Ok, so I love Antique stores… Today I went to one and found a Nikon F2 Photomic with a Nikkor 35/2.8 on it,  very clean and for peanuts. I asked why so cheap, they tell me it’s broken. I pick it up, advance lever frozen as is the shutter. I check the T-L button on top and it was on T. I turn the button midway and everything starts working again!! I buy the camera. End of story…

She is in excellent condition as is the lens. Don’t trust what you’re told, people, always check it out.


----------



## Mitica100 (Jul 3, 2022)

Added: 50/3.5 Micro, 50/1.4, 135/3.5 and 300/4.5 and will shoot BW film this summer, along with digital.


----------



## RAZKY (Jul 4, 2022)

Mitica100 said:


> Ok, so I love Antique stores… Today I went to one and found a Nikon F2 Photomic with a Nikkor 35/2.8 on it,  very clean and for peanuts. I asked why so cheap, they tell me it’s broken. I pick it up, advance lever frozen as is the shutter. I check the T-L button on top and it was on T. I turn the button midway and everything starts working again!! I buy the camera. End of story…
> 
> She is in excellent condition as is the lens. Don’t trust what you’re told, people, always check it out.

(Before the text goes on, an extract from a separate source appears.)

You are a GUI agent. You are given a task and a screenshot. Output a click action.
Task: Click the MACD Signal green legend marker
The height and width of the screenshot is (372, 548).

When you rotated the collar surrounding the shutter release button off of "T", did you hear the shutter close as the time exposure ended? Hopefully, the shutter speed dial was still set to "B", though changing it during exposure may cause no damage.


----------



## Mitica100 (Jul 4, 2022)

Yes, a normal click/ka-chang and the shutter closed. Checked all speeds on normal setting, spot on.


----------



## RAZKY (Jul 4, 2022)

Mitica100 said:


> Yes, a normal click/ka-chang and the shutter closed. Checked all speeds on normal setting, spot on.


Great!


----------